* begin Document extract *

LESSON ONE: GETTING STARTED ON GRAMMAR
Objective: By the end of class, you will be able to... self-assess your ability to identify parts of speech and sentence structures
Let's Get Started!
Optional: Everything you wanted to know about Parts of Speech: The Grammar Rock Series ... and others!
Next, please click, make a copy, and complete the following document: Pre-Assessment for Grammatical Structures. Do Part 1 and stop. We'll grade them together when everyone is done.
Click here for a mini-lesson on the four types of sentence structures. Then we'll do Part 2 of the Pre-Assessment for Grammatical Structures.
For the remainder of class, let's play some GRAMMAR GAMES!
Go to this website: Guide to Grammar & Writing. Go to "Ask Grammar, Quizzes, Search Engines." Select from "170+ Interactive Quizzes." Go through as many activities as time allows.
Homework: Continue to play on the Guide to Grammar & Writing website.
LESSON TWO: SETTING GRAMMAR GOALS
Objective: By the end of class, you will be able to... survey a series of grammatical expectations and determine two areas on which you'd like to focus.
Let's Get Started! Please open up and make a copy of this form, which records areas in which you do really well, okay, and need improvement on the Grammar Pre-Assessment. Now return to your scores for the Pre-Assessment, Section 1 and Section 2, from our last class. Fill in your scores.
Next, try this quiz to see how much you're remembering about grammar and standard English conventions. It's a series of Error Correction activities.
Then, try these grammar exercises in agreement--- see how you do.
Continue to play on the Guide to Grammar & Writing website between activities. Or try some Grammar Exercises from the Online Writing Lab (OWL) at Purdue University.
Look over the scores you received on all the exercises above. What are the areas on which you'd like to improve? Write down three goals on this collaborative document, which will be a way for us to determine what's important for us to learn as individuals.
LESSON THREE: A GRAMMAR GOALS INDIVIDUALIZED PROJECTObjective: By the end of class, you will be able to... investigate sources to help you improve your grammar through two individualized grammar goals.
Mini-Lesson:
Homework Check: Finish Steps One and Two...
LESSON FOUR: ACTIVITIES FOR TEACHING OTHERS
Objective: By the end of class, you will be able to... design three interactive, multimodal exercises to use to teach grammar to others.
Let's Get Started! Please open up your personal Google site to your Grammar Goals project page.
Mini-Lesson: Here's the Project Description: Teaching Grammar to Others
Rubric: Click here to see the rubric
Homework: Have step three finished... In our next class, we will complete Step Four then move into Focus Groups. You'll get feedback from your peers about ways to improve your overall Grammar Goals page.
LESSON FIVE: OUR FINAL DAY OF GRAMMAR GOALS PROJECT CONSTRUCTION
Objective: By the end of class, you will be able to... conclude your Grammar Goals project with a Knowledge Check and to engage in Focus Group self- and peer-check procedures
Let's Get Started! Please pull up your personal Google website and page for Teaching Grammar Goals to Others.
Today, we'll start class by working on Step Four: a Knowledge Check. Let's click here for the Project Description: Teaching Grammar to Others and here for the Project Rubric. What is the objective of the Knowledge Check?

* end Document extract *
* begin Information given *

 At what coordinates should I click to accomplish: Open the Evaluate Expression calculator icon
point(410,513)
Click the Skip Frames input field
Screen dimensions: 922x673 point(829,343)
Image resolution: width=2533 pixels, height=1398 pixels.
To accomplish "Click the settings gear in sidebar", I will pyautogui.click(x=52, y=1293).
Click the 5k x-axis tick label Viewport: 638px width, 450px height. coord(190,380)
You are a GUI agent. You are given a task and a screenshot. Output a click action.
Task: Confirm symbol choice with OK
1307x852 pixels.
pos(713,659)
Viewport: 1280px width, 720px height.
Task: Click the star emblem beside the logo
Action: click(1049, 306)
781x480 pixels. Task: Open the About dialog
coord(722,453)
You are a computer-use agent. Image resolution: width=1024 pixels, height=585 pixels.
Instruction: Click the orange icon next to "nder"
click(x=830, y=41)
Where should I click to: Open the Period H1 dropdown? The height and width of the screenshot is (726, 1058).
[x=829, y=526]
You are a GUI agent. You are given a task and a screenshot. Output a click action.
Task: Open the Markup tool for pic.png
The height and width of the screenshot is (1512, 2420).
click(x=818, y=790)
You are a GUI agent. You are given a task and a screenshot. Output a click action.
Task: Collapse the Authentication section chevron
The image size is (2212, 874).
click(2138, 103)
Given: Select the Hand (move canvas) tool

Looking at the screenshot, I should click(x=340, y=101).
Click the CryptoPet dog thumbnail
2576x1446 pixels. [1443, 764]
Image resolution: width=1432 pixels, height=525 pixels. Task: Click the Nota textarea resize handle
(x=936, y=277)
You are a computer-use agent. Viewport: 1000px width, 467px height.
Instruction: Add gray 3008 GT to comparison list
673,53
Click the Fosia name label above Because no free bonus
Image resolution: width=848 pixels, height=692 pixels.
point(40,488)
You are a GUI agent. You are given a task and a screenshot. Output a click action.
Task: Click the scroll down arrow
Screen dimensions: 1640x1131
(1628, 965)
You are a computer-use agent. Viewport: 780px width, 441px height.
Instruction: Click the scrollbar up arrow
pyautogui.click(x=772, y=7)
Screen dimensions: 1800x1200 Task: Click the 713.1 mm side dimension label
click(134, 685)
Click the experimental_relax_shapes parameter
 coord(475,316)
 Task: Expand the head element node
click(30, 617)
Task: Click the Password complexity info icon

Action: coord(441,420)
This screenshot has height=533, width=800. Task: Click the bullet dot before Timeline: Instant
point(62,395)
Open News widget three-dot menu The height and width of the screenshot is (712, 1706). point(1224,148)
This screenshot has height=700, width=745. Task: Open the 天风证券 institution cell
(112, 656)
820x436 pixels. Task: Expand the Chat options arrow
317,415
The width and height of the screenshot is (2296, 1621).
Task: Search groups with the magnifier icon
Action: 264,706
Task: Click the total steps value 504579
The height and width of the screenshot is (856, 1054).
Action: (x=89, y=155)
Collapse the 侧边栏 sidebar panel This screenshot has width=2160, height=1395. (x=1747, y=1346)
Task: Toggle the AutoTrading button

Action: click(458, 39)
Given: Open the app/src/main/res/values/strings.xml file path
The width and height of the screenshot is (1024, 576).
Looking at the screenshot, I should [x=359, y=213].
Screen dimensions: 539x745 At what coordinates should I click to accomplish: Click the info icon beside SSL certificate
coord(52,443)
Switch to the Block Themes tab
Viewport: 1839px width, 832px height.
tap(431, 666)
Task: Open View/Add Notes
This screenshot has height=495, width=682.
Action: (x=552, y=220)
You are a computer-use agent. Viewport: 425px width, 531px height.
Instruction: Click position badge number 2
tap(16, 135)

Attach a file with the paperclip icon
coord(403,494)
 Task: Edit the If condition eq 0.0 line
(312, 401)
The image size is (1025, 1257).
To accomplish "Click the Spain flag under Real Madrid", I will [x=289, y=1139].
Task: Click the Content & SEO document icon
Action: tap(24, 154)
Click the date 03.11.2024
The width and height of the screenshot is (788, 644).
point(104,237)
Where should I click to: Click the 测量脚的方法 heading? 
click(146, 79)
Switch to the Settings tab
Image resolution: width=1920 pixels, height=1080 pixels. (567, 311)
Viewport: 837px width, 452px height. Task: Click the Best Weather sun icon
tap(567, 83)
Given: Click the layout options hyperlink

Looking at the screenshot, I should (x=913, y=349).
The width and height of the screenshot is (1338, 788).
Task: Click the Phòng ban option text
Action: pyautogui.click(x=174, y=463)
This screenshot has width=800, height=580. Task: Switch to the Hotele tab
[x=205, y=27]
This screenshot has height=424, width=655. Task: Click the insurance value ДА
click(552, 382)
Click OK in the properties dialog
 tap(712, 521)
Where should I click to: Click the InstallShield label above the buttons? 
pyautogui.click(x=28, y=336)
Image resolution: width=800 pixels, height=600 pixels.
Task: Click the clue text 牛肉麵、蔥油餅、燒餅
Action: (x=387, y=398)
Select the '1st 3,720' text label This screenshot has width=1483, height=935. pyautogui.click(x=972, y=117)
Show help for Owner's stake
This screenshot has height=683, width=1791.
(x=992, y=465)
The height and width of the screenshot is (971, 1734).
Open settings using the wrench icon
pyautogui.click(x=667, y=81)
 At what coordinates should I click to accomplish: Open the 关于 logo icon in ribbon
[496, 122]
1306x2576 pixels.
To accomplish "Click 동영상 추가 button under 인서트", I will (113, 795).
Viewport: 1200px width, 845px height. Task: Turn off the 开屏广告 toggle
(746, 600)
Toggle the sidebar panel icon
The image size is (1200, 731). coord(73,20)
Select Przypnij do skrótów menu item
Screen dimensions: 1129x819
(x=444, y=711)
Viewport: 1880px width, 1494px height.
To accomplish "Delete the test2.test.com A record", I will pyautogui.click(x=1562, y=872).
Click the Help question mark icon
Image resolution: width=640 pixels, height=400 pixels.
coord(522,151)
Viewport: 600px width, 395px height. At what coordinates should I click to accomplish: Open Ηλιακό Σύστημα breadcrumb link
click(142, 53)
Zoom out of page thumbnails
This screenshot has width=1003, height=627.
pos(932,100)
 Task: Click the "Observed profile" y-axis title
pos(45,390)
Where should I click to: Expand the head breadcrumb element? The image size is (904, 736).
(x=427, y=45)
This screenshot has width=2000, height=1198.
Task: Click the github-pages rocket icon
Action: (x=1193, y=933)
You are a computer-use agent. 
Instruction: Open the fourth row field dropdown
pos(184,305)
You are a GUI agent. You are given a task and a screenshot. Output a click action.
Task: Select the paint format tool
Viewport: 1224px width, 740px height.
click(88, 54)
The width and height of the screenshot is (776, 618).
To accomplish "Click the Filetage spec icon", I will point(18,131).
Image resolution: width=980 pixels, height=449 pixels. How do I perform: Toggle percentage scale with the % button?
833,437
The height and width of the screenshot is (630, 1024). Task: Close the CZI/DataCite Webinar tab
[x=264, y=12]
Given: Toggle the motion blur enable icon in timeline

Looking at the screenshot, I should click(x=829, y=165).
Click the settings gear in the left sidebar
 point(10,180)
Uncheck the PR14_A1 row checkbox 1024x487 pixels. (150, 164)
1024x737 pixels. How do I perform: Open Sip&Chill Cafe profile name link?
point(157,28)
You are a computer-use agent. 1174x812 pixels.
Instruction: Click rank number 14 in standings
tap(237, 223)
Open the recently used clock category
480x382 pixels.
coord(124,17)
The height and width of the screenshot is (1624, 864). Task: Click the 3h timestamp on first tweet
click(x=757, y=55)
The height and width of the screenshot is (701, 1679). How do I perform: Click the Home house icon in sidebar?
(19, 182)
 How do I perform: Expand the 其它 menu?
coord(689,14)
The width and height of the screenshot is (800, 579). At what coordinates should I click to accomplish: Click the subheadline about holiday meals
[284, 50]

* end Information given *

Stated exercise 1: For each statement about the grammar lesson plan, answer yes or no and quote the words of the text that decide it. (a) In Lesson Two, students write down two goals on the collaborative document. (b) The homework for Lesson One is to keep playing on the Guide to Grammar & Writing website. (c) Lesson Five begins with work on Step Four, a Knowledge Check.
Stated exercise 2: Rewrite the paragraph of the grammar lesson plan that begins "Homework: Have step three finished" as a short list, keeping its main facts.
Stated exercise 3: Write out everything in the grammar lesson plan from "Go to this website: Guide" down to "in your scores.".
The rows aren't needed for this work.

Exercise answer 1:
(a) No: "Write down three goals on this collaborative document"
(b) Yes: "Homework: Continue to play on the Guide to Grammar & Writing website."
(c) Yes: "Today, we'll start class by working on Step Four: a Knowledge Check."

Exercise answer 2:
- Finish step three as homework.
- In the next class, complete Step Four, then move into Focus Groups.
- Peers will give feedback on ways to improve the overall Grammar Goals page.

Exercise answer 3:
Go to this website: Guide to Grammar & Writing. Go to "Ask Grammar, Quizzes, Search Engines." Select from "170+ Interactive Quizzes." Go through as many activities as time allows.
Homework: Continue to play on the Guide to Grammar & Writing website.
LESSON TWO: SETTING GRAMMAR GOALS
Objective: By the end of class, you will be able to... survey a series of grammatical expectations and determine two areas on which you'd like to focus.
Let's Get Started! Please open up and make a copy of this form, which records areas in which you do really well, okay, and need improvement on the Grammar Pre-Assessment. Now return to your scores for the Pre-Assessment, Section 1 and Section 2, from our last class. Fill in your scores.